SOURCE DATA:
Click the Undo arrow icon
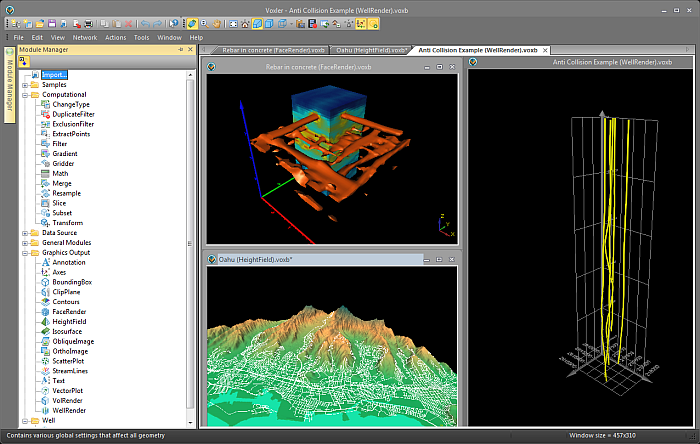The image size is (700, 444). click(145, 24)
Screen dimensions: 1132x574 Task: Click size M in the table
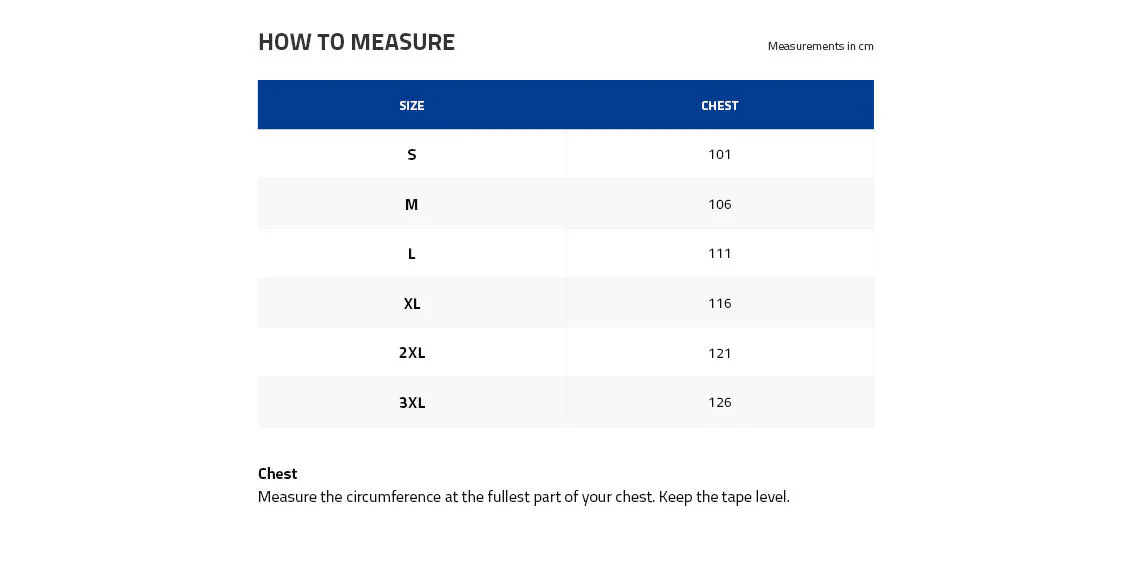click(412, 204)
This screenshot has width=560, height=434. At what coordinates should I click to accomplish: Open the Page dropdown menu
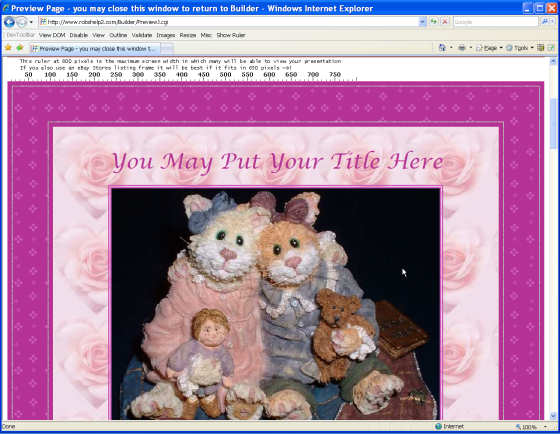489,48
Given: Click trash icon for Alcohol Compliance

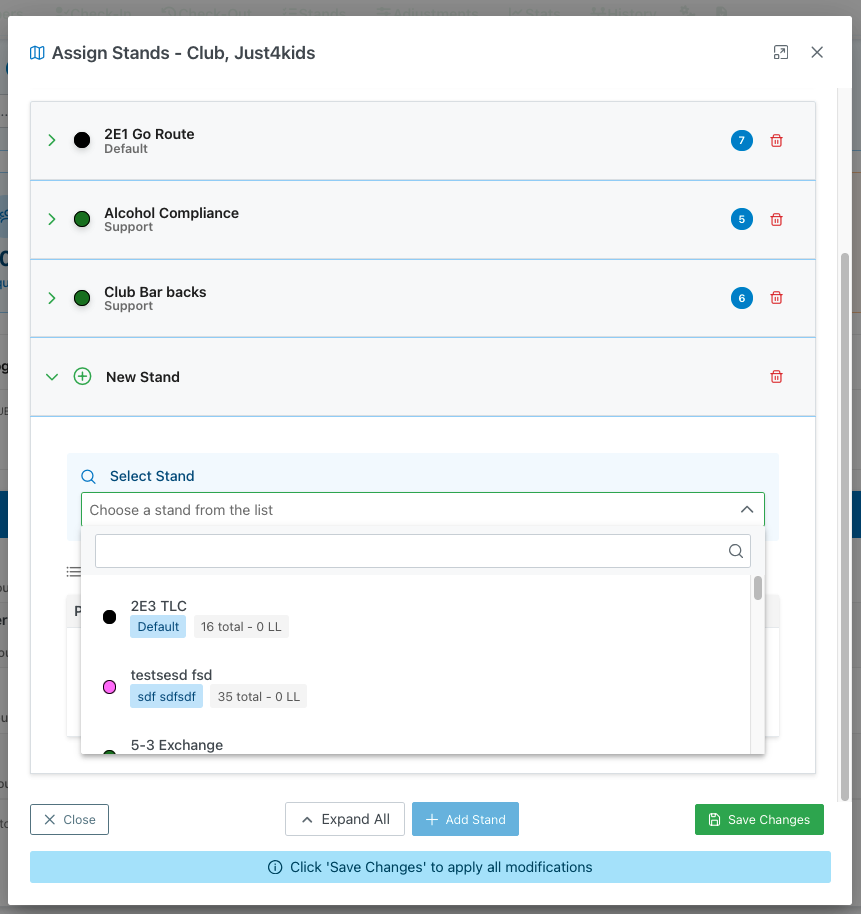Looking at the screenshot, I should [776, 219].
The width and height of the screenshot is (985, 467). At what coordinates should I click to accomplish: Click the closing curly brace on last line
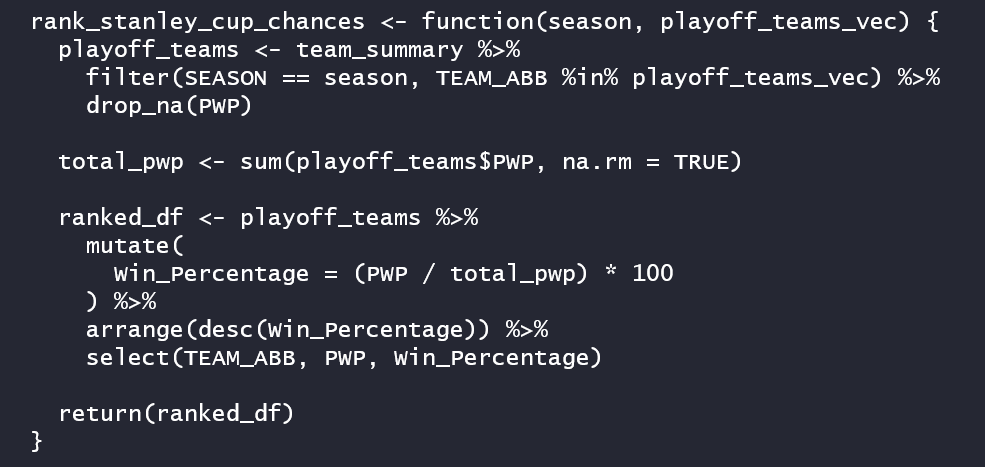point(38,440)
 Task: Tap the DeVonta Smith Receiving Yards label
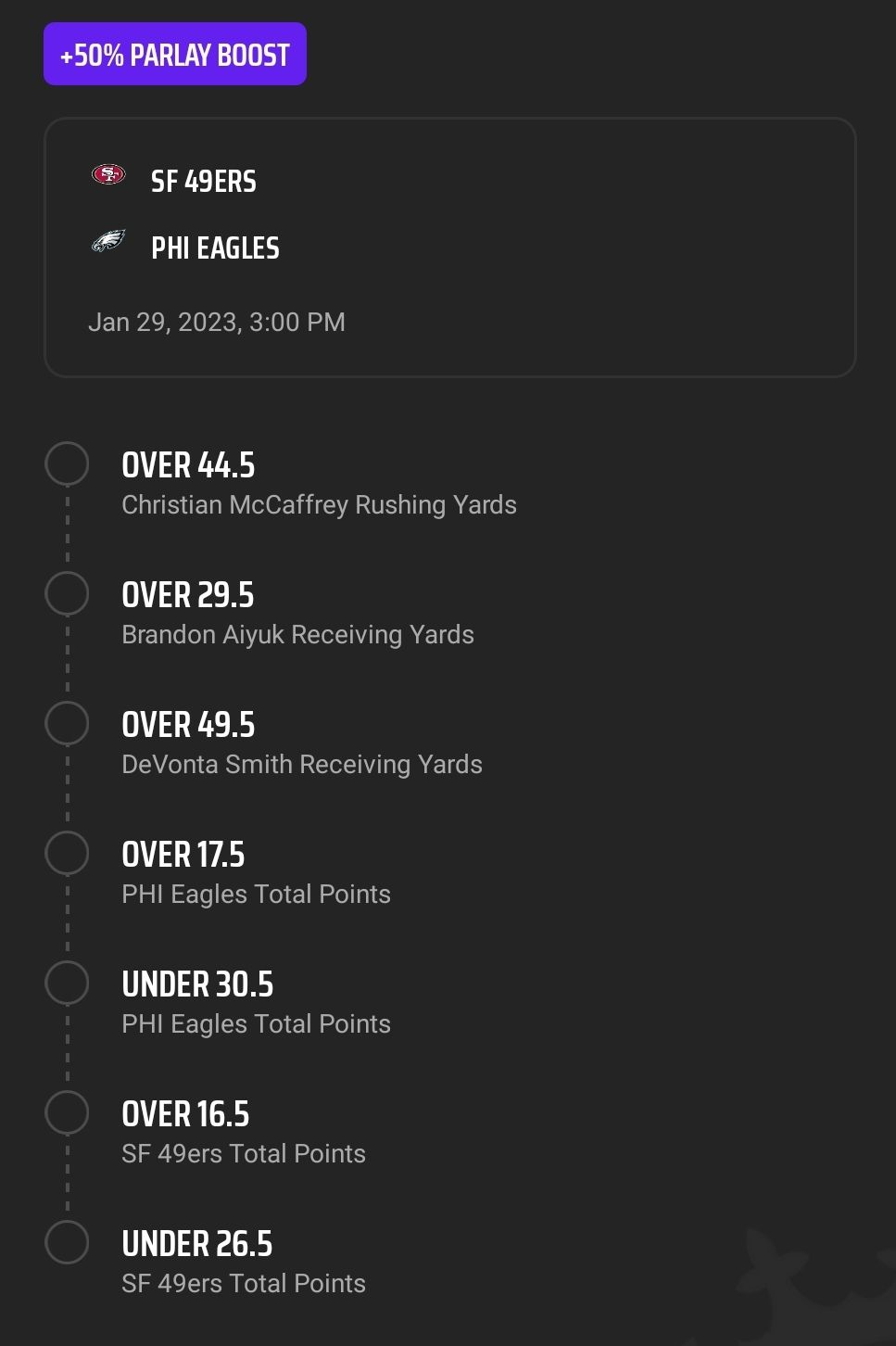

WRITTEN TASK: Quote all of the records above verbatim, leaving out the pictures.

SOLUTION TO THIS EXERCISE:
Click the Undo arrow icon
The image size is (700, 444). click(145, 24)
Screen dimensions: 1132x574 Task: Click size M in the table
click(412, 204)
This screenshot has width=560, height=434. At what coordinates should I click to accomplish: Open the Page dropdown menu
489,48
Given: Click trash icon for Alcohol Compliance

Looking at the screenshot, I should [776, 219].
The width and height of the screenshot is (985, 467). At what coordinates should I click to accomplish: Click the closing curly brace on last line
point(38,440)
 Task: Tap the DeVonta Smith Receiving Yards label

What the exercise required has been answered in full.